Mahler a laissé quelque 40 lieder ­ dont la moitié avec accompagnement orchestral ­, la cantate Das klagende Lied et 11 symphonies (y compris le Chant de la terre et la Dixième inachevée). Comme compositeur, il a été longtemps sous-estimé, méprisé et attaqué, en partie à cause de sa double activité d'interprète et de créateur. On a longtemps reproché à sa musique de n'être qu'un tissu de réminiscences et de « citations » déguisées, de « banalités » scandaleuses et de complaisances sentimentales. À vrai dire, tout, dans son art, semblait fait pour choquer et pour provoquer, non seulement la simplicité plébéienne des rythmes (marche ou ländler) et la « facilité » apparente de l'invention mélodique, mais aussi les sautes d'humeur, les ruptures de ton, les contrastes abrupts, la rudesse des sonorités, la violence des couleurs et surtout la fameuse « hétérogénéité » du style. Aujourd'hui encore, quelques antinomies fondamentales sautent aux yeux dans son art : tragique/grotesque ; pathos/ironie ; noblesse/vulgarité ; sérieux/humour ; simplicité folklorique/écriture sophistiquée ; mysticisme visionnaire et romantique/nihilisme lucide et critique.

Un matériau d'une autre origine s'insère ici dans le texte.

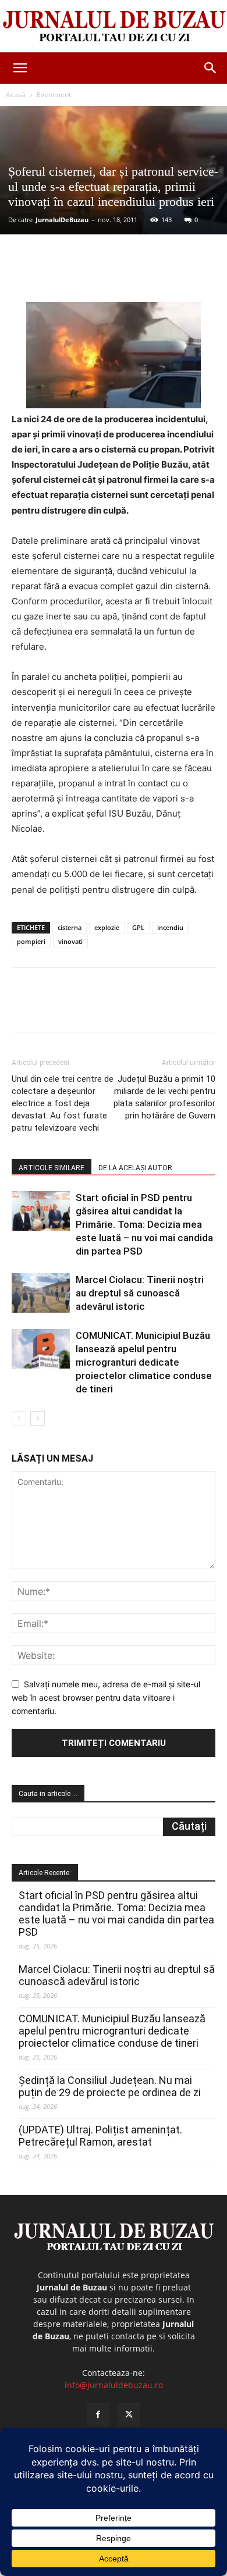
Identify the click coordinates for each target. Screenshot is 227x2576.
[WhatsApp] (140, 274)
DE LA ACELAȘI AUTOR (135, 1168)
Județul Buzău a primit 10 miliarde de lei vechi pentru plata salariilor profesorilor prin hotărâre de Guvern (164, 1097)
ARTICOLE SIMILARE (51, 1168)
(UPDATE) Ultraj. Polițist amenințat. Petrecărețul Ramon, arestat (100, 2135)
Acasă (16, 94)
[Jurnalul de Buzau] (113, 26)
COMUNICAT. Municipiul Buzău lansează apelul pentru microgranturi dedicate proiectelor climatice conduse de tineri (144, 1362)
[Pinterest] (113, 274)
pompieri (31, 941)
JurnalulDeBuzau (62, 219)
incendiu (170, 927)
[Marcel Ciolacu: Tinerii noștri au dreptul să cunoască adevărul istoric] (41, 1293)
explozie (106, 927)
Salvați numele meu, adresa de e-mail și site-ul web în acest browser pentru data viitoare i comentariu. (106, 1697)
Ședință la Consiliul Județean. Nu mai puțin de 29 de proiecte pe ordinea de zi (110, 2086)
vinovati (70, 941)
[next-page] (37, 1418)
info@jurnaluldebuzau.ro (114, 2384)
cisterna (69, 927)
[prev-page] (19, 1418)
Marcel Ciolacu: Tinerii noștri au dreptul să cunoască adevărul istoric (140, 1293)
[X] (86, 274)
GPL (138, 927)
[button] (19, 68)
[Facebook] (60, 274)
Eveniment (54, 94)
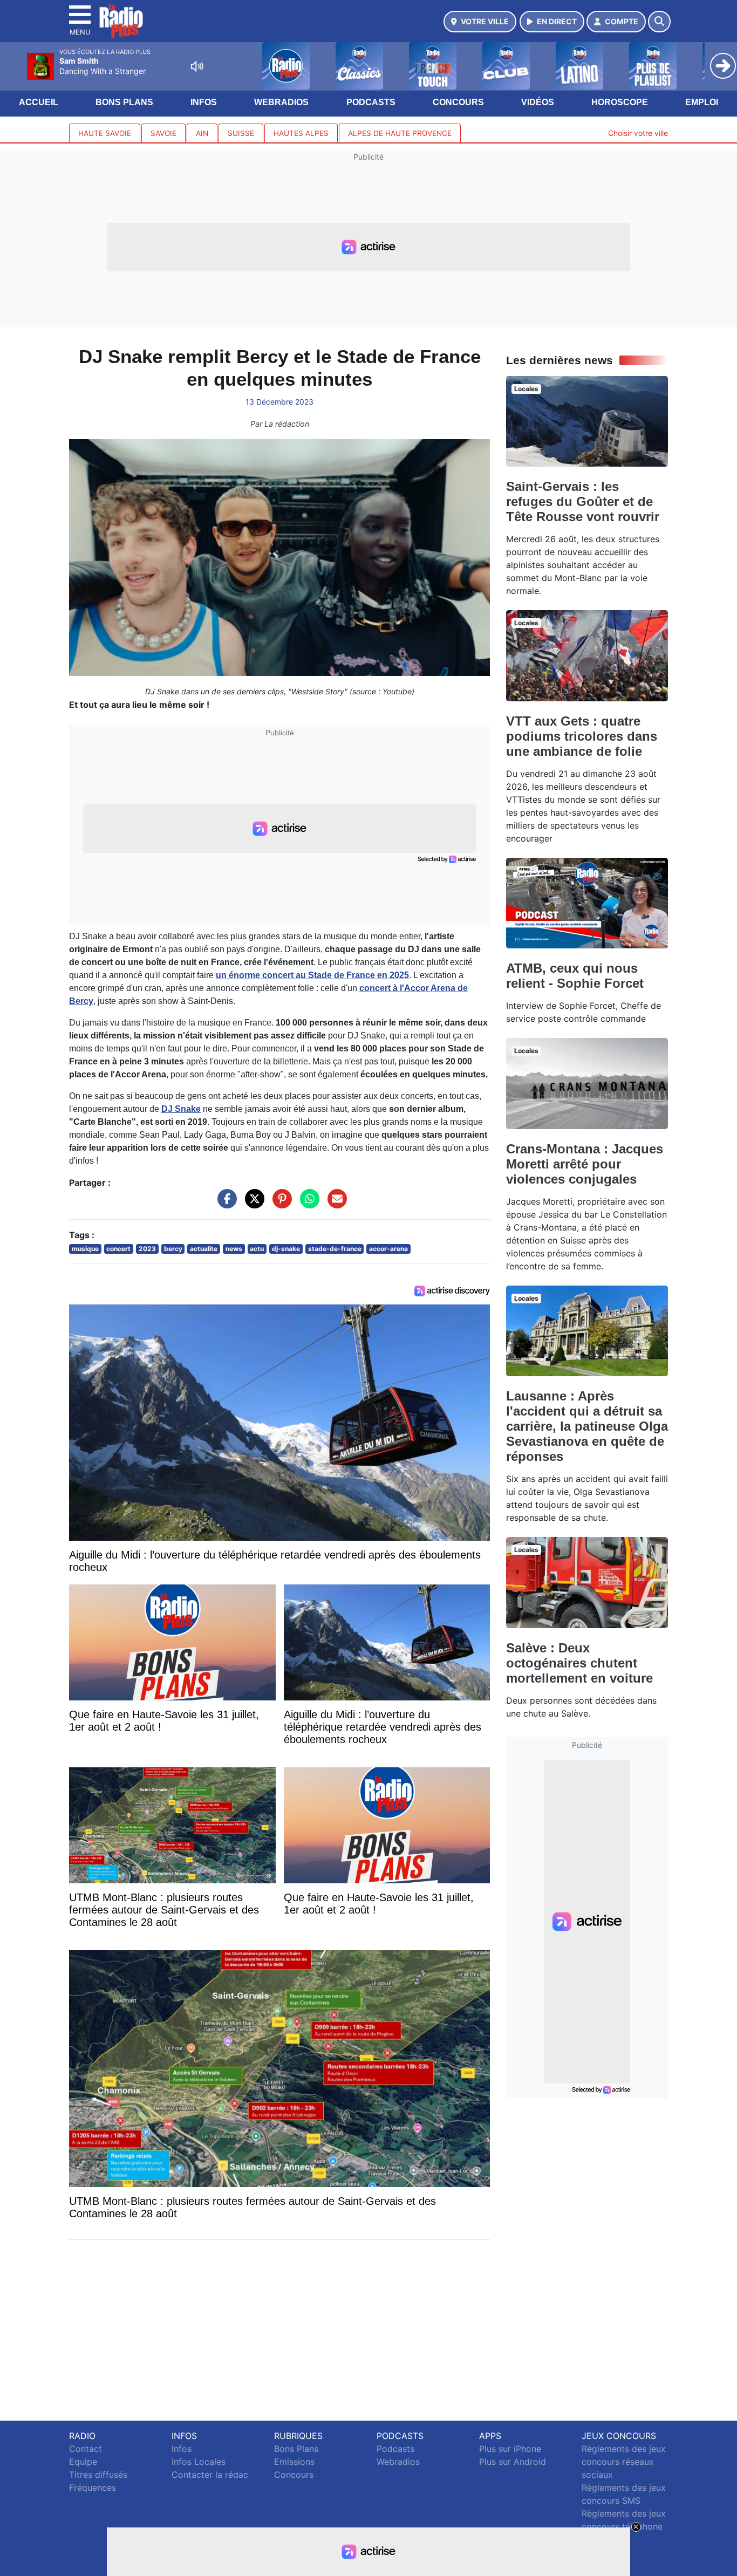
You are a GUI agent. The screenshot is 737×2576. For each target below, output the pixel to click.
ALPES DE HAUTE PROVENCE (400, 133)
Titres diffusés (98, 2474)
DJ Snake (181, 1108)
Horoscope (619, 102)
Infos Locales (199, 2461)
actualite (203, 1249)
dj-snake (286, 1249)
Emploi (701, 102)
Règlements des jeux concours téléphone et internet (624, 2526)
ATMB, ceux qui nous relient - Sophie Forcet (575, 975)
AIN (202, 133)
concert (118, 1249)
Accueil (38, 102)
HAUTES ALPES (301, 133)
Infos (203, 102)
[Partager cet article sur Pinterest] (279, 1204)
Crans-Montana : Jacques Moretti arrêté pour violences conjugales (584, 1164)
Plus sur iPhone (510, 2448)
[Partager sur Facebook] (224, 1204)
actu (257, 1249)
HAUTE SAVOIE (104, 133)
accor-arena (388, 1249)
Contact (85, 2448)
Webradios (281, 102)
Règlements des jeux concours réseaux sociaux (624, 2461)
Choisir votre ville (638, 133)
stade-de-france (334, 1249)
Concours (458, 102)
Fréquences (92, 2487)
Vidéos (537, 102)
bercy (173, 1249)
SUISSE (241, 133)
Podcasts (370, 102)
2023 (147, 1249)
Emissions (294, 2461)
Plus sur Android (512, 2461)
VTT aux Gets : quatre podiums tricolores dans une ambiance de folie (581, 736)
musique (85, 1249)
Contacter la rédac (210, 2474)
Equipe (83, 2461)
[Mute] (197, 66)
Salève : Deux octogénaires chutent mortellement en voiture (579, 1663)
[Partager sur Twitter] (252, 1204)
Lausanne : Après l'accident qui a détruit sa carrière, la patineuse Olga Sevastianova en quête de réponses (587, 1426)
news (234, 1249)
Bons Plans (124, 102)
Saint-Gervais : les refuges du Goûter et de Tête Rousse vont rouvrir (582, 501)
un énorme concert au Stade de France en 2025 (312, 975)
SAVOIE (163, 133)
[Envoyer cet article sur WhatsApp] (307, 1204)
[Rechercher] (659, 21)
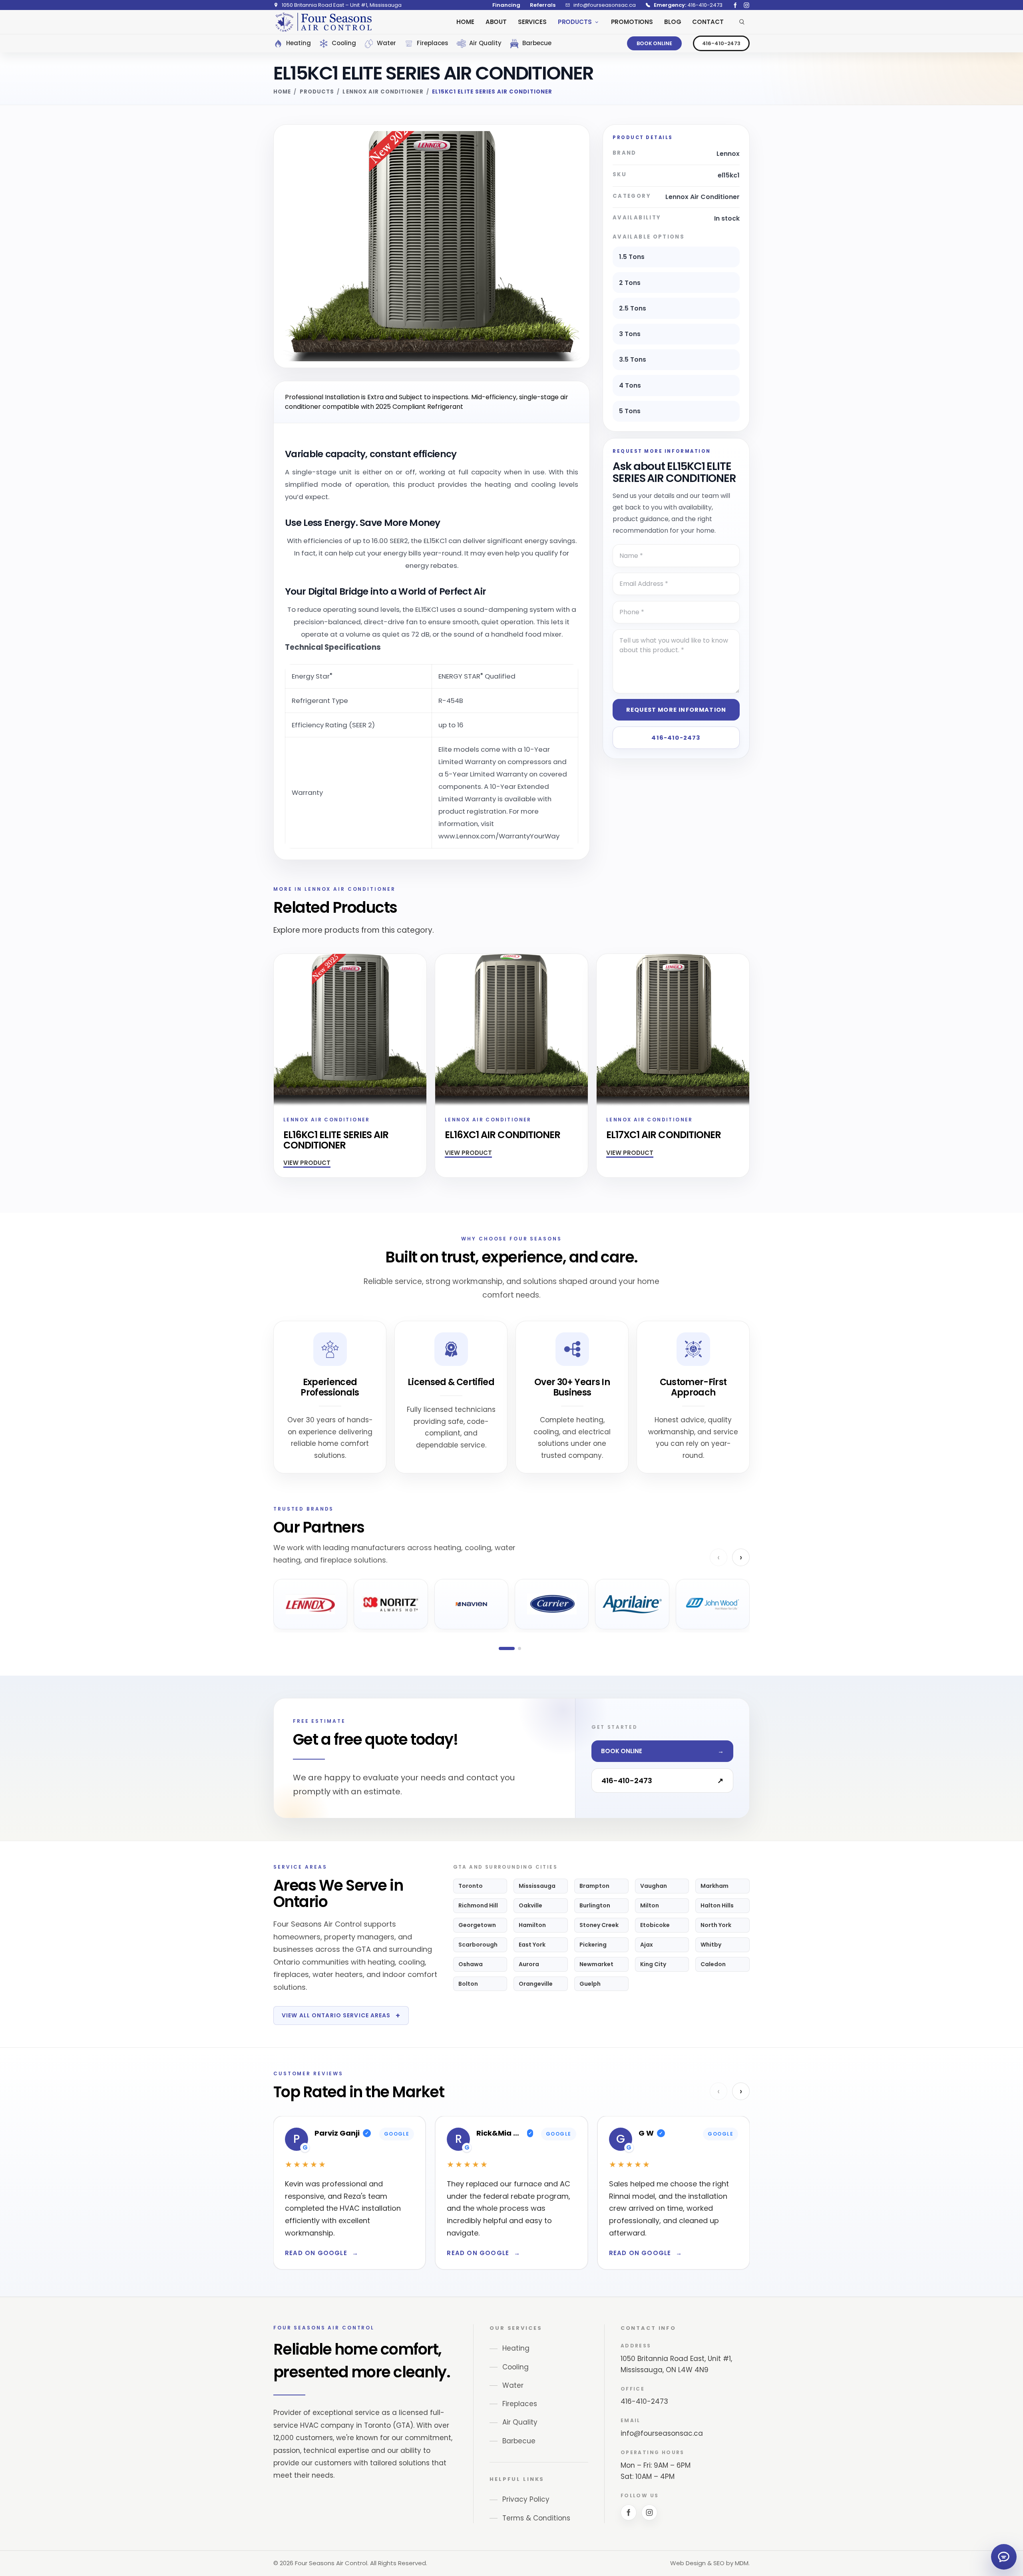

Mais ce sont justement ces paradoxes et ces antinomies qui donnent à l'art de Mahler son originalité et sa richesse. Sa musique est foncièrement nourrie de ses conflits intimes, de ses aspirations et de ses visions métaphysiques. Car Mahler n'avait rien d'un hédoniste, comme ses contemporains Richard Strauss et Debussy. Il a toujours cherché à « spiritualiser » la musique : Theodor Adorno n'hésite pas à voir en lui « le compositeur le plus métaphysique depuis Beethoven » et le seul autre musicien qui ait eu un « dernier style ». Certes, Mahler n'a jamais cherché à révolutionner la musique, ni à créer un nouveau langage. Pourtant la simplicité des rythmes et le diatonisme de l'harmonie ne doivent pas faire illusion : l'indéfectible vénération que lui ont vouée Schönberg et ses disciples ne s'adressait pas seulement à l'homme, mais aussi au musicien et au précurseur. On trouve déjà chez Mahler toutes les semences de l'avenir : nouvelle liberté polyphonique, orchestration qui fait du timbre un paramètre de la composition, manipulation accumulative de matériaux hérités du passé, élimination des réexpositions littérales, abolition presque complète de la forme sonate, qui caractérise particulièrement ses dernières œuvres, au profit d'un processus évolutif de « variante perpétuelle » (Adorno). Le même Adorno a comparé la symphonie mahlérienne à un roman en ce qu'elle enchaîne des épisodes différents et des péripéties souvent inattendues au lieu de développer des matériaux connus et de respecter un schéma préétabli. Même le gigantisme des effectifs et la longueur démesurée ont été imités par nombre de compositeurs d'aujourd'hui comme son désir d'exprimer la totalité de l'homme dans chacune de ses symphonies. Les crises, les déchirements, les conflits qu'il a mis en musique sont déjà ceux de notre temps, comme la suppression des barrières entre les genres et les styles, l'éclatement des formes, l'écroulement des valeurs traditionnelles et la grande question qui en résulte. À cet égard, Mahler est bien le contemporain et le frère de Freud ou de Kafka, tous deux juifs et bohémiens comme lui, et l'un des principaux acteurs d'une révolution des esprits dont la Vienne du début du siècle a été le théâtre permanent.